Happily, fedgazette editor Ronald A. Wirtz has a piece on the website of the Federal Reserve Bank of Minneapolis that digs into data regarding some of the fuel efficiency savings that the country could gain from Cash for Clunkers.
Wirtz looked at the program in Minnesota, Montana, North Dakota, South Dakota, Wisconsin and the Upper Peninsula of Michigan. He found that gas efficiency gains were genuine, but the devil was in the details.

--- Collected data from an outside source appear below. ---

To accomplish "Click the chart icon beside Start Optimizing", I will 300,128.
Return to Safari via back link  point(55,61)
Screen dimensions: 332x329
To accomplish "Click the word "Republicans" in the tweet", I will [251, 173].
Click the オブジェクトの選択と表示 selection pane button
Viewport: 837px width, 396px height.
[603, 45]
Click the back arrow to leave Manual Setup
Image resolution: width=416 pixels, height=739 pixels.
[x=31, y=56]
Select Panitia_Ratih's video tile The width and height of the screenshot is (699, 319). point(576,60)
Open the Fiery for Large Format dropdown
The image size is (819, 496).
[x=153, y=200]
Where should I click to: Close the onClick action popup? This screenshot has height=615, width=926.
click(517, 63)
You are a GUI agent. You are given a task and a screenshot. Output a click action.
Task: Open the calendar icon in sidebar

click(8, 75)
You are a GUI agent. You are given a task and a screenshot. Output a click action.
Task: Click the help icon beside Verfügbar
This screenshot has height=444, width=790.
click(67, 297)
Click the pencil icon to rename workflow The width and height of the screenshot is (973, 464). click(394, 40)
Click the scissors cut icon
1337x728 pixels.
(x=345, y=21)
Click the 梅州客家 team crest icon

Explained Wirtz:
“Average fuel efficiency between trade-ins and newly purchased vehicles rose about 50 percent, from roughly 15.5 miles per gallon to 24.
“But that covers up a lot of variation, part of which suggests a sop to owners of older, typically larger vehicles who used the opportunity to upgrade to something with only marginally better gas mileage.
“For example, about one quarter of the new vehicles purchased through the clunker program in the Upper Peninsula and the Dakotas had fuel efficiency gains of four miles per gallon or less. In many cases, older trucks and SUVs were simply traded in for newer but only marginally more fuel-efficient versions. Only 10 percent of all vehicles bought in the district under the program got 30 mpg or better.” (see Chart 1).
The gains shouldn’t be brushed aside, of course. As Wirtz is careful to note, even seemingly small fuel efficiency upgrades can save enormous amounts of fuel, which becomes more evident when using “Gallons per Thousand Miles” rather than “Miles per Gallon.”